If you’re bleeding a lot during menopause — and a doctor has confirmed menopause — then something may be very wrong.
For this post I asked Dr. Gino Tutera, an OB/GYN and a specialist in bioidentical hormone replacement therapy, if heavy bleeding could be normal during menopause.
“No,” begins Dr. Tutera. “But this is the answer if the woman is fully into menopause as would be evidenced by laboratory testing or having no menses for a full year.”
Obesity can cause menstruation to stop — including for 12 months in a row.
So if you’re of menopausal age and have not had a period in 12 months — BUT are obese (particularly severely obese) — you should have laboratory testing done to confirm the presence or absence of menopause.
If you’re bleeding from your menstrual cycle, then this contradicts going through the menopause, as by definition, the menopause is the end of your menstruation.
So if you’re going through menopause but are also experiencing heavy bleeding—the cause is certainly not your period—and you’ had better get this checked out promptly by a gynecologist.
But are you sure you’re even going through menopause in the first place?

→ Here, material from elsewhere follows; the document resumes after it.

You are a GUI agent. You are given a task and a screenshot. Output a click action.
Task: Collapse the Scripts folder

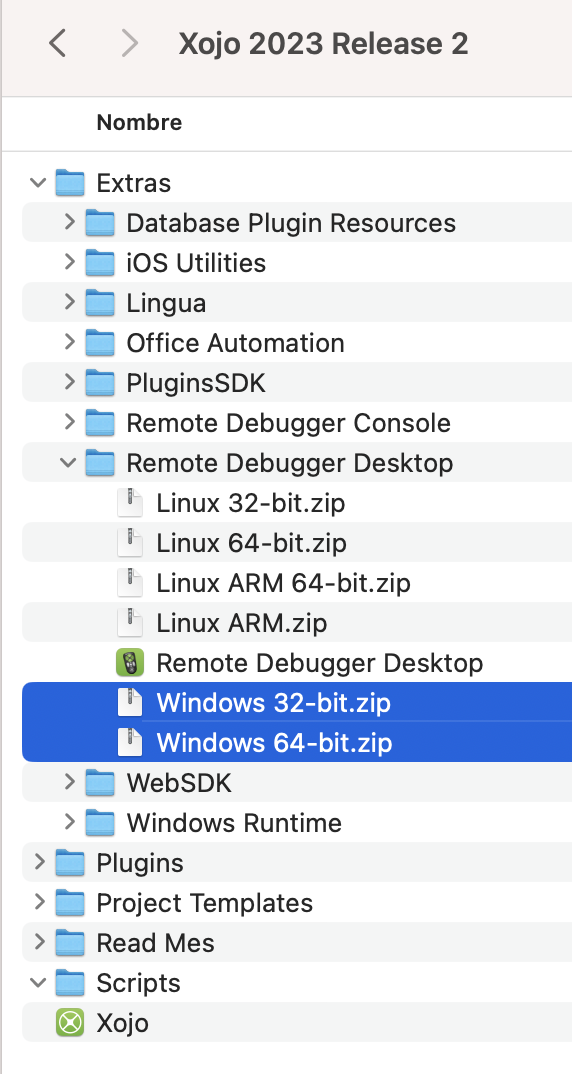click(38, 983)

A woman, close to the start of menopause, may go several months without a single period. Then she starts bleeding heavily—and she assumes that this is another period.
However, if the bleeding doesn’t resemble her typical menstruation, maybe she IS in menopause. As mentioned, lab testing (a blood test) can show if a woman is in menopause.

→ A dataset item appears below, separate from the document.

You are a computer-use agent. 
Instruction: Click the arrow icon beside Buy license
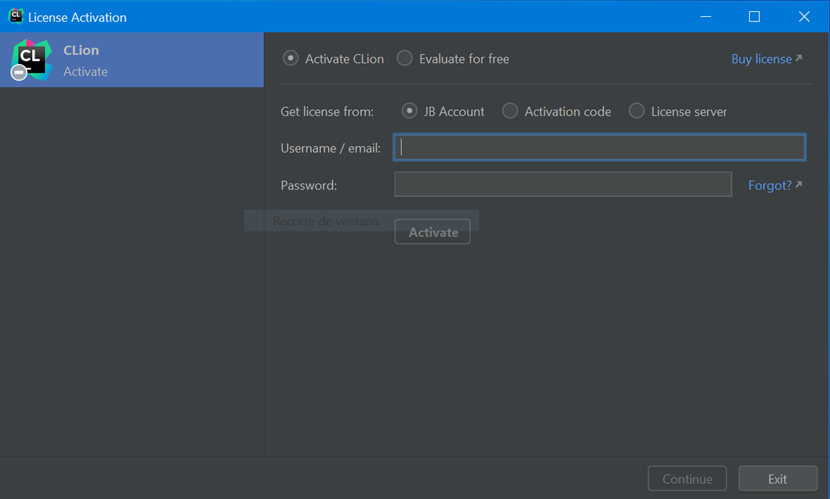(x=799, y=58)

“During the transition into full menopause,” says Dr. Tutera, “it is very common to have significant variations in the timing of periods and amount of bleeding. The ovaries are just not functioning consistently day to day.”
What could bleeding heavily during menopause be caused by?
Causes include: benign uterine or cervical polyps, endometrial thickening or thinning, cancer of the uterus, vagina or cervix, or cervical infection. This list of causes, including the cancers, is not complete.